Pharmacodynamics of ticlopidine : relation between dose and time of administration to platelet inhibition

In spite of long clinical experience with ticlopidine (T) knowledge of its pharmacodynamics is limited. In this study relation between dose and time of administration of T to platelet inhibition was investigated in 62 healthy volunteers ex vivo in whole blood and platelet rich plasma. Gender-related sensitivity of platelets to ticlopidine was also evaluated. Inhibition of ADP-induced platelet aggregation by T, 500 mg, daily, was almost identical in both sexes. 100 mg daily did not inhibit ADP-induced platelet aggregation even after 14 days of administration. 250 mg daily induced strong inhibition on day 5 of administration comparable to the inhibition obtained with 500 mg daily dose. The antiplatelet (ADP) effect of T (500 mg, daily) was present on day 2 - 3 and full inhibitory effect on day 4 of administration. T 1/2 of antiplatelet (ADP) activity of T was 5.3 days and full recovery of platelets activity 11 - 13 days.

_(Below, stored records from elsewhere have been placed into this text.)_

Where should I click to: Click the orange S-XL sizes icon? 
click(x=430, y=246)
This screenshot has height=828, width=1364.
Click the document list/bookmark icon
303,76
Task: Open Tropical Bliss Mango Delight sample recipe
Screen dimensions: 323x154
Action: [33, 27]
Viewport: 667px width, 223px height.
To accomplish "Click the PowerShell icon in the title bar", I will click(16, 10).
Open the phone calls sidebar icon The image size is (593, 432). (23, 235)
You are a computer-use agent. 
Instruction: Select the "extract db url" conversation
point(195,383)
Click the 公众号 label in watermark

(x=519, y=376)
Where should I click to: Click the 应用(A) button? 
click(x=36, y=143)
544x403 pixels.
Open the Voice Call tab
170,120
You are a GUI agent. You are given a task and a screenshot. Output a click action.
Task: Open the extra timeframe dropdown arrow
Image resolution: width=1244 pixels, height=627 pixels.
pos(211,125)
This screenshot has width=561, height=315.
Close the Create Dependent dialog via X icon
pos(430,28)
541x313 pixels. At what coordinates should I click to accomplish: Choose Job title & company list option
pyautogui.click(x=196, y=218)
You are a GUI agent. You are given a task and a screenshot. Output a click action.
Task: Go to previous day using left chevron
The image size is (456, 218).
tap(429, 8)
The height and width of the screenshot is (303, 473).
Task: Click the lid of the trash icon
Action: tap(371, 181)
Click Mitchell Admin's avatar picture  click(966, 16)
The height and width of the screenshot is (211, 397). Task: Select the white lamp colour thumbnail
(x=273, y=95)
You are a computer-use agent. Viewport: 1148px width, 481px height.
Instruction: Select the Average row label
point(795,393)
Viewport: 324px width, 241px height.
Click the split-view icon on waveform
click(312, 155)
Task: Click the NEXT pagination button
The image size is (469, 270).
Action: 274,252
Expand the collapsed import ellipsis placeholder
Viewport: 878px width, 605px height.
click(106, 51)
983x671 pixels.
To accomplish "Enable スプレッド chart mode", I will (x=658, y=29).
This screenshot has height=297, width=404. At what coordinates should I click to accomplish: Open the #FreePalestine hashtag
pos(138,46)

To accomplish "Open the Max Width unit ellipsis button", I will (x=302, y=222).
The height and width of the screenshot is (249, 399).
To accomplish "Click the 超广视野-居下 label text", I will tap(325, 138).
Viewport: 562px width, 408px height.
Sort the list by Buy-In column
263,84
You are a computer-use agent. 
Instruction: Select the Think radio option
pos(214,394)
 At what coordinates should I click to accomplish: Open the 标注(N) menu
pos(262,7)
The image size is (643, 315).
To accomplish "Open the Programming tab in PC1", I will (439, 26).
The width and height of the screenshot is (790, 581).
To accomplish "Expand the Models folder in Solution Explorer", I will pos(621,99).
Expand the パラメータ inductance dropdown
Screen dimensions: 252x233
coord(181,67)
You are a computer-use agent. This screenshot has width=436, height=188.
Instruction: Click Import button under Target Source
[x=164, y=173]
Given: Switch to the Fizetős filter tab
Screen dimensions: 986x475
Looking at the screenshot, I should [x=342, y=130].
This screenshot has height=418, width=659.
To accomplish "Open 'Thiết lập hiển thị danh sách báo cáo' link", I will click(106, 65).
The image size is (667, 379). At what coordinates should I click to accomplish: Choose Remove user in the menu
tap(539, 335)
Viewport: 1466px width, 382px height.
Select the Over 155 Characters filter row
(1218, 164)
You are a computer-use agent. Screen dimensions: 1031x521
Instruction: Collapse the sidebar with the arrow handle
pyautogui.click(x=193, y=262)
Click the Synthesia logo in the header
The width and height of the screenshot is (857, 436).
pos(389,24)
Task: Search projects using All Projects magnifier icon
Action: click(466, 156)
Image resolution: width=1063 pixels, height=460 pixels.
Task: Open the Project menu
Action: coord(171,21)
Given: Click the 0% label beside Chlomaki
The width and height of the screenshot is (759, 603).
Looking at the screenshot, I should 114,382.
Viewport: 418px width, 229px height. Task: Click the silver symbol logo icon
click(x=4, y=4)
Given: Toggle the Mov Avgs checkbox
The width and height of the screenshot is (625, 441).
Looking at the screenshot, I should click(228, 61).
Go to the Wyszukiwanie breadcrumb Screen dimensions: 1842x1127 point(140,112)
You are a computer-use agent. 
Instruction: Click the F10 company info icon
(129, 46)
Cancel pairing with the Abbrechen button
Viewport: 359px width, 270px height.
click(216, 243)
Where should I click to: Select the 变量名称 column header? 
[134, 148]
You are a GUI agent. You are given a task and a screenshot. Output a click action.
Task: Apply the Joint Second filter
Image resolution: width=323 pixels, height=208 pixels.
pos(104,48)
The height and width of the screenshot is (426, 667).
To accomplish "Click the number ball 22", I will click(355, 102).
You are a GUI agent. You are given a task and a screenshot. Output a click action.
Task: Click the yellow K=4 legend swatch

No rebound phenomenon was present. T (regardless the dose) inhibited platelet aggregation induced by small but not high concentrations of collagen and was without effect on arachidonic acid-induced platelet aggregation. Therefore, T is not suitable for treatment of acute event, 250 mg daily dose should be used especially for combination with other drugs and 11 days washout interval seems necessary to change the treatment or to perform surgery.